As Markdown's "parent", John has a few key responsibilities in shepherding his baby to maturity. Namely, to lead. To set direction.
When someone releases some free software, they have no obligation whatsoever to do anything with or for it again. No legal obligations, and no moral ones. Unless there is some kind of explicit contract the author is free to forget anything ever happened.
It's obviously nice if the author assumes responsibility for further development and leadership and whatever, but it has to happen voluntarily or be compensated.
This is an important difference from the proprietary world Atwood is more familiar with. With proprietary software, the user is pretty much always a customer, and a customer has rights, one of them being that the software works and problems get fixed. With free software, the user is a receiver of a surprise gift.

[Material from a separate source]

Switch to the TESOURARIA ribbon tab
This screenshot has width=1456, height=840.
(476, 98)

Now, as far as the Markdown situation is concerned, the facts seem to be that Gruber does not develop the specification or reference implementation, but other people would like things to improve.

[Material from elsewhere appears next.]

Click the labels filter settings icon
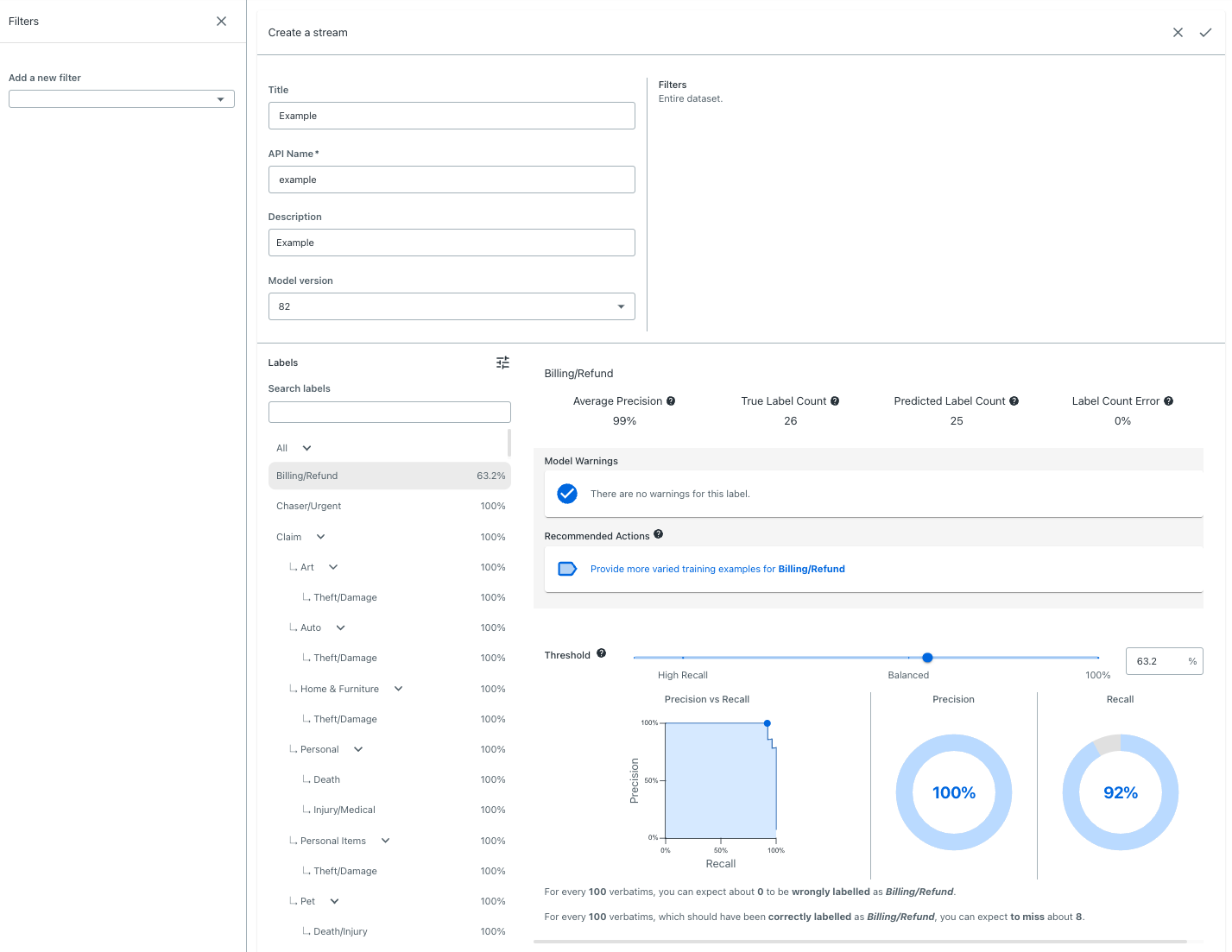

In the free software world, the best thing to do in this scenario is to gather the people who want to make improvements, have them collaborate and take over development, thank Gruber, and make the world a better place. Or, vigorously waving a spatula, fork, fork, fork.
There's a whole bunch of people using and relying on Markdown now. Atwood's Stack Overflow site is one of the prominent ones. There's implementations for many programming languages. There's other sites using Markdown. All of these people could (I am reluctant to say should) start a "Markdown Foundation", so to speak, and get to work.